Asynchronous with Message Queues
Order Service writes the order to its database and publishes an event to Kafka. Payment Service consumes the event and charges payment in its local transaction. Inventory Service consumes and decrements stock.
Each service uses local transactions. No distributed transaction needed. If Payment fails, it publishes a failure event. Order Service listens and marks the order canceled.
This is the Saga pattern implemented via choreography, but framed as "avoiding synchronous coordination." It's reliable and scalable. The tradeoff is debugging—you trace through message logs instead of a single request.
Other Patterns
Outbox Pattern solves the dual-write problem when you need to atomically update a database and publish an event. Write both the entity change and an outbox event to the database in one transaction. A separate process reads the outbox table and publishes to the message broker. This ensures events are published reliably without distributed transactions.
TCC (Try-Confirm/Cancel) is an application-level alternative to 2PC. Each service exposes three operations: Try reserves resources, Confirm commits, Cancel rolls back. Popular in some Chinese tech companies but adds significant complexity to every service.
Choosing an Approach
The first question is whether you need distributed transactions at all. If you can consolidate related data into one service with local transactions, do that. If you can accept eventual consistency and notify users of outcomes, do that. If you can use message queues for asynchronous processing, do that. These approaches are simpler and more reliable than any distributed transaction pattern.
When you truly need distributed transactions, choose based on consistency requirements. Use 2PC when you need perfect consistency—financial systems that cannot tolerate any temporary inconsistency, inventory systems that must never oversell. You need control over all services and they must support 2PC. Latency requirements must be loose enough to absorb the extra round trips. You must accept reduced availability when the coordinator fails.
Most systems should use Sagas instead. Sagas work when you must coordinate across services with independent databases but can tolerate brief inconsistency. Availability and latency matter more than perfect consistency. You can design compensating transactions for your operations. The booking exists before payment completes. The payment charge happens before inventory updates. These temporary inconsistencies are acceptable because they resolve within seconds and users know the outcome.

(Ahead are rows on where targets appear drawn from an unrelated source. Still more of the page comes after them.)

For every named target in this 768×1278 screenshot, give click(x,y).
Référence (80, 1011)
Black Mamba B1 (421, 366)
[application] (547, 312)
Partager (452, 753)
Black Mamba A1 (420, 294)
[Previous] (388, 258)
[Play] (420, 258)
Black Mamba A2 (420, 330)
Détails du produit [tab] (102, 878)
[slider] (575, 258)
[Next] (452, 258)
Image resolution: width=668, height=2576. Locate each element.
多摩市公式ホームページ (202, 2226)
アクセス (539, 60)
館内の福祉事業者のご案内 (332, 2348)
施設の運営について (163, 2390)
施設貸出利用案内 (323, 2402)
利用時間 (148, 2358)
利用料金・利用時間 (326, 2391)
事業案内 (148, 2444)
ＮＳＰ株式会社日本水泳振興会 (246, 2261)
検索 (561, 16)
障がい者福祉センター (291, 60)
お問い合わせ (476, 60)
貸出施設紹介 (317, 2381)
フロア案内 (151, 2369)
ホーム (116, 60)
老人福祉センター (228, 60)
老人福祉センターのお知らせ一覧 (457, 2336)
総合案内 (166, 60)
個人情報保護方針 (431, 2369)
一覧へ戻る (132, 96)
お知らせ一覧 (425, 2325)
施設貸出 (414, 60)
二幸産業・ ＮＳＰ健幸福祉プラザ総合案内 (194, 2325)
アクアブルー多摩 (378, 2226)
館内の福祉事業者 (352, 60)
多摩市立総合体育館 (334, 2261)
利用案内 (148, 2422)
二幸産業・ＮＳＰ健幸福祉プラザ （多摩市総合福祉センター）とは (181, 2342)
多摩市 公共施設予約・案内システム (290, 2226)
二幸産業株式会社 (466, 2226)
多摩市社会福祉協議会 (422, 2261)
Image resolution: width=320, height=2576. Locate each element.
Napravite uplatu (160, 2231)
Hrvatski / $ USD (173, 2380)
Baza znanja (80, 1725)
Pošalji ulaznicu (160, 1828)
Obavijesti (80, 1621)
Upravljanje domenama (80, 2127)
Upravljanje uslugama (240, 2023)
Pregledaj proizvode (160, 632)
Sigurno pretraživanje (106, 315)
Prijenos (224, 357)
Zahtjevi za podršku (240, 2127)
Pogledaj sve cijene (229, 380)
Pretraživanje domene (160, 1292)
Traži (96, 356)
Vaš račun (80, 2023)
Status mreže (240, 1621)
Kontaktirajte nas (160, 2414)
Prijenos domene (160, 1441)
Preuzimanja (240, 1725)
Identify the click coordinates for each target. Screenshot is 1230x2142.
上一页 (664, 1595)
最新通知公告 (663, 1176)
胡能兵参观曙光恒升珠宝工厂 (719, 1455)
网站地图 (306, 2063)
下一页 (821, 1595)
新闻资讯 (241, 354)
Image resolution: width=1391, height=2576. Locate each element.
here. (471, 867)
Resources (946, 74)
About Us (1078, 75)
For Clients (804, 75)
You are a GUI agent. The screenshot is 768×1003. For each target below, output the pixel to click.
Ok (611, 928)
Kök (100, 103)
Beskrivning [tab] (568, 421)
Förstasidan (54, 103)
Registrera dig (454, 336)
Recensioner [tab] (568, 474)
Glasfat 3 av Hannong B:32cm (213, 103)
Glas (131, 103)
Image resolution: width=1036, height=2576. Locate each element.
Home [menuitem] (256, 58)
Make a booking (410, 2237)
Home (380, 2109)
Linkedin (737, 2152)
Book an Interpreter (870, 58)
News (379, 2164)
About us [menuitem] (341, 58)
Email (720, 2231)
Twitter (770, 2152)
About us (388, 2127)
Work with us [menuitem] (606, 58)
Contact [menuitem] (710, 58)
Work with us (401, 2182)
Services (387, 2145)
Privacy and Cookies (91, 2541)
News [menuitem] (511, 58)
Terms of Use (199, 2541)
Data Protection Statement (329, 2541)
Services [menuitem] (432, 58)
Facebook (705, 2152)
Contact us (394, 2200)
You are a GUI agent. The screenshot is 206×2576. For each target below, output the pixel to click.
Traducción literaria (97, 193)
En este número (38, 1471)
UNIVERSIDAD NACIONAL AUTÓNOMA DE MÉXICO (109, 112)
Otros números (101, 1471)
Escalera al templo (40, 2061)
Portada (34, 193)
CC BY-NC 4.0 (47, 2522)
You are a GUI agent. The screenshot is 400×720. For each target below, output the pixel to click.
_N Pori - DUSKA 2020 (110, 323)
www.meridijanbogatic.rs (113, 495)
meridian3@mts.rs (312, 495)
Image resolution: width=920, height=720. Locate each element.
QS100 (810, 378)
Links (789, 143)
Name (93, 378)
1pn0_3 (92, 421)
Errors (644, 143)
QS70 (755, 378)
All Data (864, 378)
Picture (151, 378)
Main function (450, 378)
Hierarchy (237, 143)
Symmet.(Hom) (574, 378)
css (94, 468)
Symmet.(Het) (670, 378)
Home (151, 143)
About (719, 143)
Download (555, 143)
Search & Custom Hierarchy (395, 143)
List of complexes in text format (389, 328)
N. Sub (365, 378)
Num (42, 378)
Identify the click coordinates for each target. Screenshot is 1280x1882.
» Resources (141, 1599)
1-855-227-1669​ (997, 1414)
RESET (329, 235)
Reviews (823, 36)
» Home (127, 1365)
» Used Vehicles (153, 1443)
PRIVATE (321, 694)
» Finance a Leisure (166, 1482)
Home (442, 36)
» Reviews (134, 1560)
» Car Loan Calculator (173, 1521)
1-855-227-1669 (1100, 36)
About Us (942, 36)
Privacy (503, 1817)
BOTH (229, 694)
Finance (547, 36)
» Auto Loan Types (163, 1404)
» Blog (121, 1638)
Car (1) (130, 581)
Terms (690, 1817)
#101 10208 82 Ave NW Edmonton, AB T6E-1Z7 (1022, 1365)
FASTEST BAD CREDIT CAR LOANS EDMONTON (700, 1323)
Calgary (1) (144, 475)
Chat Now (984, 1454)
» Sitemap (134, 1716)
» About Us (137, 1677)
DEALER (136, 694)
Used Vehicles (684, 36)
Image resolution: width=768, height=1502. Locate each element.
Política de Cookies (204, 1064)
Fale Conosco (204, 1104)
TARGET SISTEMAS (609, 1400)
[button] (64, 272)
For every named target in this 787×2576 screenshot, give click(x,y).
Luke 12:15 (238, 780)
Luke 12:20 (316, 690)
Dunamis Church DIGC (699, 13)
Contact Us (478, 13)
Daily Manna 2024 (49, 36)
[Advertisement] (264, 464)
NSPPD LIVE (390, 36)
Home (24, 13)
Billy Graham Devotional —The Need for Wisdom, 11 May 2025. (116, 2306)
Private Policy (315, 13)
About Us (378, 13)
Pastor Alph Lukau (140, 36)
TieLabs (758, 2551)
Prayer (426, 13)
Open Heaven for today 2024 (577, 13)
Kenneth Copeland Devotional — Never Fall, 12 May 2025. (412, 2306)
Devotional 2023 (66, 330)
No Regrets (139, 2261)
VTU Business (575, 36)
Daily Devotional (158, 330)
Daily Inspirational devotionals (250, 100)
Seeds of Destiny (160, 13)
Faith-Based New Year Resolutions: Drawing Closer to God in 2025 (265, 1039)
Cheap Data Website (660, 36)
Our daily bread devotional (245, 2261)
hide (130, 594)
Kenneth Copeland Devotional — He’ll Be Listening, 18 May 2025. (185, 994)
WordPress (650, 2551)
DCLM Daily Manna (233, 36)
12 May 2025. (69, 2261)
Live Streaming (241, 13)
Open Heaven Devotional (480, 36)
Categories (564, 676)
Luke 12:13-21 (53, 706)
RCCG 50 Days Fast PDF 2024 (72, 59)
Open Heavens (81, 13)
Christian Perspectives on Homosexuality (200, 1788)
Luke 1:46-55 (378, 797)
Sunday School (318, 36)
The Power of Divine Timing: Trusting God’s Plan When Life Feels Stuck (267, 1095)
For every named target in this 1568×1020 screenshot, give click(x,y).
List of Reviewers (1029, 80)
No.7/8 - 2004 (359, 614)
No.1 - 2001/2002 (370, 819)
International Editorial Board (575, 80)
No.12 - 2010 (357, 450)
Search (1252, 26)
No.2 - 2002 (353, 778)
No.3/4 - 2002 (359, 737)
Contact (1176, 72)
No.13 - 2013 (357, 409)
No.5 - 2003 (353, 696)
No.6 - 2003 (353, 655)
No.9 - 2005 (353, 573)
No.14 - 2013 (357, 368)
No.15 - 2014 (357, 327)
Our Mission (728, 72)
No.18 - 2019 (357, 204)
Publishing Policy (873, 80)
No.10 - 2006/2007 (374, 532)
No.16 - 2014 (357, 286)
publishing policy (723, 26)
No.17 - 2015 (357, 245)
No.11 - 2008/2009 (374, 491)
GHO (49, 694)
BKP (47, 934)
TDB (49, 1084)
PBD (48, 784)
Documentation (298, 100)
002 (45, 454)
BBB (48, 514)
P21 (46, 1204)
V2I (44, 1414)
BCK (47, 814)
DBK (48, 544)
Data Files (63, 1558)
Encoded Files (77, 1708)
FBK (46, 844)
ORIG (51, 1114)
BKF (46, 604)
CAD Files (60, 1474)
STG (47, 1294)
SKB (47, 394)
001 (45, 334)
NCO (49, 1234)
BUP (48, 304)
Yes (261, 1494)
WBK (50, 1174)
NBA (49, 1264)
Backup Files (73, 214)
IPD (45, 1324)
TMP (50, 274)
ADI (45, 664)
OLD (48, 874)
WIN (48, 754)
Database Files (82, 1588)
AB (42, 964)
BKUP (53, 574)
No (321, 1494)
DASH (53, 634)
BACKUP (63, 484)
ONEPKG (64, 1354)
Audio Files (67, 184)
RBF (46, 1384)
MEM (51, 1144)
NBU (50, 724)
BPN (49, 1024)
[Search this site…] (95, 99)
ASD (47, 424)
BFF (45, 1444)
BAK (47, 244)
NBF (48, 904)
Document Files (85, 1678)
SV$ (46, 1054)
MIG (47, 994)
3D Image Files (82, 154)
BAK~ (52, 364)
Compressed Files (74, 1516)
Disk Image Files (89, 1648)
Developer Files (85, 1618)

Modern systems avoid distributed transactions when possible or use Sagas when necessary. The flexibility and performance outweigh the added complexity of compensation logic.
Interview Application
When asked about distributed transactions, first question whether you need them:
"For e-commerce checkout, we could split into Order, Payment, and Inventory services. But that creates distributed transaction problems. Let's consider a single Checkout Service that handles all three in one local transaction. If the team is small enough to own this, it's simpler."
If you must coordinate across services, explain the trade-off:
"If we need separate services, we'll use the Saga pattern with orchestration. The Order Service acts as coordinator. It calls Payment Service, then Inventory Service. If payment fails, we mark the order failed immediately. If inventory fails after payment succeeds, we issue a refund and cancel. The user sees the outcome and can retry."
"We could use 2PC for perfect consistency, but it adds 100-200ms latency and blocks resources during coordinator failures. Saga gives better availability. The system is briefly inconsistent—payment charged but inventory not yet updated—but that resolves within seconds."
"We log all saga steps for debugging. Each operation uses idempotency keys so retries are safe."
This shows you understand distributed transactions deeply enough to avoid them when possible, and choose the right pattern when necessary.